WHAT YOU HAVE TO DO →
Examine the records and identify each line that includes the string "computer". Copy those lines.

━━━━━ DATA SHOWN ━━━━━

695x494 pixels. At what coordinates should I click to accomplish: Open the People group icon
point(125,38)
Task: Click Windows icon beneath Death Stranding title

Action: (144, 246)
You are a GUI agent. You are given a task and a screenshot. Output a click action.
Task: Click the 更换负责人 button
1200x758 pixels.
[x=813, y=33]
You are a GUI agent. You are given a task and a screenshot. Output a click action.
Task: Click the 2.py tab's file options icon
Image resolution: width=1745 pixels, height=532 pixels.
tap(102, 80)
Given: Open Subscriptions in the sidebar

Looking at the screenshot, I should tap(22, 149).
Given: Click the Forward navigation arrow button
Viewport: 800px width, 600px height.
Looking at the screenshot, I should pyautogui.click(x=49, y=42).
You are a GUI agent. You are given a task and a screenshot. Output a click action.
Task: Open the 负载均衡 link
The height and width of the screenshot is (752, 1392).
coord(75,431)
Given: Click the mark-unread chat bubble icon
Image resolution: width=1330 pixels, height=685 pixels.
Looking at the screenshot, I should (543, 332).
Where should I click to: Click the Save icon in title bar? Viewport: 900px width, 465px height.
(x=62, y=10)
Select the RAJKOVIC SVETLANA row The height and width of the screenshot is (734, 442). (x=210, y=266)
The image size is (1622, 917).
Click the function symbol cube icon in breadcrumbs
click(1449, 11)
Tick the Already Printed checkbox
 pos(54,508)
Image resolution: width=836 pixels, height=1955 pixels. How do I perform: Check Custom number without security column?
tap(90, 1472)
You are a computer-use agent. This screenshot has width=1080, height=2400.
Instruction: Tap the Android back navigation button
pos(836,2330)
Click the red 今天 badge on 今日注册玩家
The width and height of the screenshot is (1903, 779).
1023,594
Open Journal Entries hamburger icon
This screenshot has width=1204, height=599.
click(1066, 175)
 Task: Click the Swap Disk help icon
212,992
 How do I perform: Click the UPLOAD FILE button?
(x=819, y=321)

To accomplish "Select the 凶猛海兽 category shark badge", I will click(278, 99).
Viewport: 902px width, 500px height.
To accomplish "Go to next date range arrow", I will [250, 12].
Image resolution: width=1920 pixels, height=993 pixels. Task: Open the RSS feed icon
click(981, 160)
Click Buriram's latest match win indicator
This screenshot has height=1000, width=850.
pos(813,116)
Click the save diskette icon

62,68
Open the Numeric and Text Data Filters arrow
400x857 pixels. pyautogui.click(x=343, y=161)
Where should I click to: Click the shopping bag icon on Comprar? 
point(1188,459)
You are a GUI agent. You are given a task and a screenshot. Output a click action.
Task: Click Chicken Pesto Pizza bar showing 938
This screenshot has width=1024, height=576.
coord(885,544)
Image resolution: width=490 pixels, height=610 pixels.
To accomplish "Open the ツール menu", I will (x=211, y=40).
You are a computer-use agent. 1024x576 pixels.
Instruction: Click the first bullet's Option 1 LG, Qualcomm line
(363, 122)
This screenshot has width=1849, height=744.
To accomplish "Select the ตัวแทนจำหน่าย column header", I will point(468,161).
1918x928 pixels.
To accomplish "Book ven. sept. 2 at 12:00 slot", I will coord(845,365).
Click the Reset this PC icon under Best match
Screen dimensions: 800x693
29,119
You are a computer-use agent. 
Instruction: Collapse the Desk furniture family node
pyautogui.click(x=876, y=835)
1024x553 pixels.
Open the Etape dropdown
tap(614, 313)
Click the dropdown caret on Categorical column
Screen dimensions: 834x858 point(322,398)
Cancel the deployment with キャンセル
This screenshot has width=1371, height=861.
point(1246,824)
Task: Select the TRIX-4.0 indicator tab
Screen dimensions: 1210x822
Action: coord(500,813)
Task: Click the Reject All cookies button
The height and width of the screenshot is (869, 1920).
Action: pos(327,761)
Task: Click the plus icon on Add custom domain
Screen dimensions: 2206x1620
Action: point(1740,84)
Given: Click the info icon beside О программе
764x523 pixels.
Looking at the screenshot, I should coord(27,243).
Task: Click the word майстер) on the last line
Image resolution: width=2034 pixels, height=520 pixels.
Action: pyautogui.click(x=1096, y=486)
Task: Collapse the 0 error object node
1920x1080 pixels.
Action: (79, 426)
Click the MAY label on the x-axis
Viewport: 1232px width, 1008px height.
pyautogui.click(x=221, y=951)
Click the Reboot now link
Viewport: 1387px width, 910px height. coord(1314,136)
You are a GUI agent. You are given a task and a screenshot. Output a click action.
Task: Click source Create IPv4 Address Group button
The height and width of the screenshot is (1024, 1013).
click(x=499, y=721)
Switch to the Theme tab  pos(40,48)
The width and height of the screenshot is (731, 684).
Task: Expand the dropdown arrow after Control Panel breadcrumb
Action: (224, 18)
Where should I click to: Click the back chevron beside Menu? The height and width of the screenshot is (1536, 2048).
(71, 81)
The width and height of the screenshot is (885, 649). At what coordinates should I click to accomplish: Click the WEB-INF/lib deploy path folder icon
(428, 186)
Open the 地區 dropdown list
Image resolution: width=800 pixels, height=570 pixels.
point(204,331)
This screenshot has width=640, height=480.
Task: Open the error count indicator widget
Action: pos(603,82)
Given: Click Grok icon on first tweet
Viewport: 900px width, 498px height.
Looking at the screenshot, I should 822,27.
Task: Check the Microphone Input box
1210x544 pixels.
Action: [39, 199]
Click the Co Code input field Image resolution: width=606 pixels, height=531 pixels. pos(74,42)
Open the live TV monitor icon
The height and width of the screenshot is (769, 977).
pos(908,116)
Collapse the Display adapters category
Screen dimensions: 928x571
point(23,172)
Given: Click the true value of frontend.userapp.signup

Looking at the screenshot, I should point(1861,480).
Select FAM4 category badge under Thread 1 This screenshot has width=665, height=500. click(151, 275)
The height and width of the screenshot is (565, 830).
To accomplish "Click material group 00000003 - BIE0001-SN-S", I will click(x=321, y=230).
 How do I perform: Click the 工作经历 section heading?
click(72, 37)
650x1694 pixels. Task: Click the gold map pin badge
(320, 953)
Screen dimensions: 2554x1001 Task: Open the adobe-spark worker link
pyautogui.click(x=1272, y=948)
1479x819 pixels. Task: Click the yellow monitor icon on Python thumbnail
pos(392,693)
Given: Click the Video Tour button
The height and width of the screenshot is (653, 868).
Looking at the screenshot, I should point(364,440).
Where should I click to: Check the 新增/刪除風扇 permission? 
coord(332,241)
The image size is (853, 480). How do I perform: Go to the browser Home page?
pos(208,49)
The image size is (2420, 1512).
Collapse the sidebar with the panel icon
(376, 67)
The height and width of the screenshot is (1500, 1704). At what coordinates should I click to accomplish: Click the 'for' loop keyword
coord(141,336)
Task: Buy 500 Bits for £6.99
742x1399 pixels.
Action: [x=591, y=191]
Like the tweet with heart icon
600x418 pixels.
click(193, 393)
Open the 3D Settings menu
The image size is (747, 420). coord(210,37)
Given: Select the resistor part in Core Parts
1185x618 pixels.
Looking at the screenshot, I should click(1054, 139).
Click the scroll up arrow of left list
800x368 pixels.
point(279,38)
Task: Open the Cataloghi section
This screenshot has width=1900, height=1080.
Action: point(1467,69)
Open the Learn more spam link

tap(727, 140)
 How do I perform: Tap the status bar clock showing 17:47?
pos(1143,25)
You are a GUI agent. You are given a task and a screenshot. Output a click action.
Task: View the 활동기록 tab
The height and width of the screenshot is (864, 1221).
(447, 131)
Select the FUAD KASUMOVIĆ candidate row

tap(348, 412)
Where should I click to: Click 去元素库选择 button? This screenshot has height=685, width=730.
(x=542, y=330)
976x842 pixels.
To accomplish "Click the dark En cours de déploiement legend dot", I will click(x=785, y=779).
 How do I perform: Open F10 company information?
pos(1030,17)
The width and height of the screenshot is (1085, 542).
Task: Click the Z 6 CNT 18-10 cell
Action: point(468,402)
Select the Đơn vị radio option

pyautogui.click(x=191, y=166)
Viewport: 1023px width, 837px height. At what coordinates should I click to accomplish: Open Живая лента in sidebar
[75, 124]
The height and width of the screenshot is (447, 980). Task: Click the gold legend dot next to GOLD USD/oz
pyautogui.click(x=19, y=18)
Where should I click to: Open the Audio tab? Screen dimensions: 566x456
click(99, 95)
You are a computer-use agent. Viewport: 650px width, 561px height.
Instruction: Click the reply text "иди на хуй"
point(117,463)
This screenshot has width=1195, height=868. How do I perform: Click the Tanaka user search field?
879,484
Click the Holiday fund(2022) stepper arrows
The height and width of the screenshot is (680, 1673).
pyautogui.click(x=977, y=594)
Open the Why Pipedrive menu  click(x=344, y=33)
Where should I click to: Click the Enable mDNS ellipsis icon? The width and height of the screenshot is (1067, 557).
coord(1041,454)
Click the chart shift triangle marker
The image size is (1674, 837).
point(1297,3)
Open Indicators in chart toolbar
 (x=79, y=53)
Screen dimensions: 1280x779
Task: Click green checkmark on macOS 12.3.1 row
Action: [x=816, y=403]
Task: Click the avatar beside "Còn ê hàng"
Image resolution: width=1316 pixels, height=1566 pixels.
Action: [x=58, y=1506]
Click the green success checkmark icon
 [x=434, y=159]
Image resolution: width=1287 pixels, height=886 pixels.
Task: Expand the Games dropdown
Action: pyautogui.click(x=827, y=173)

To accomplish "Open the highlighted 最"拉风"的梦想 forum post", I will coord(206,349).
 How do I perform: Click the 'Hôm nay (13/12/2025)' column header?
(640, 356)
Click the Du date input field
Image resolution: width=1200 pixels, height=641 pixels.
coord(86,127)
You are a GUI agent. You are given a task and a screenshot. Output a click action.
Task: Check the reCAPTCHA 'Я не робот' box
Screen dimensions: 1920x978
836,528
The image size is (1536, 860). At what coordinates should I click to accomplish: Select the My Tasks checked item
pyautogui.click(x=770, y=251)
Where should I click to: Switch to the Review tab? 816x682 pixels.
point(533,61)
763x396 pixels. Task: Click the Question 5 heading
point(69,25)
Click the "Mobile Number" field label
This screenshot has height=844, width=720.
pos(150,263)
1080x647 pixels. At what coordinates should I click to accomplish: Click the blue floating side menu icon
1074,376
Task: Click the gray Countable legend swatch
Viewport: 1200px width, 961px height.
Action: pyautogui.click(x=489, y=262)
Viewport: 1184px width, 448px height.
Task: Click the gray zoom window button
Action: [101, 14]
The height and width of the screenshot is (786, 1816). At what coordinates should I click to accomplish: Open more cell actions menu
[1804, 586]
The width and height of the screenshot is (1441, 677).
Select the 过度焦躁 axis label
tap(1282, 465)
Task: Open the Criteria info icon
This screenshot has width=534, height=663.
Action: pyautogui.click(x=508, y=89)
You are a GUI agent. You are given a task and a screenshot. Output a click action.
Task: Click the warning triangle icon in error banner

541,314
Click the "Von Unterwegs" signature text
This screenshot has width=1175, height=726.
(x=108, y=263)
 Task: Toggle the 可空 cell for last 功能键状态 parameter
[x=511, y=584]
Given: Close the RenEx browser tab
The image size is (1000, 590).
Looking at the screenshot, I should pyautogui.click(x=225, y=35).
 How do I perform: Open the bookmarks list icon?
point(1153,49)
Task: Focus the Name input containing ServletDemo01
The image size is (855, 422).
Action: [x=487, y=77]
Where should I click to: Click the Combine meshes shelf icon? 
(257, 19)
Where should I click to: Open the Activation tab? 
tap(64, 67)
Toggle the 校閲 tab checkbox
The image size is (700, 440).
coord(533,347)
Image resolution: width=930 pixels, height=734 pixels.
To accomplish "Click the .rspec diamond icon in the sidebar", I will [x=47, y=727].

━━━━━

WRITTEN REPLY →
You are a computer-use agent. This screenshot has width=1080, height=2400.
You are a computer-use agent. 1024x576 pixels.
You are a computer-use agent. 
You are a computer-use agent. Viewport: 650px width, 561px height.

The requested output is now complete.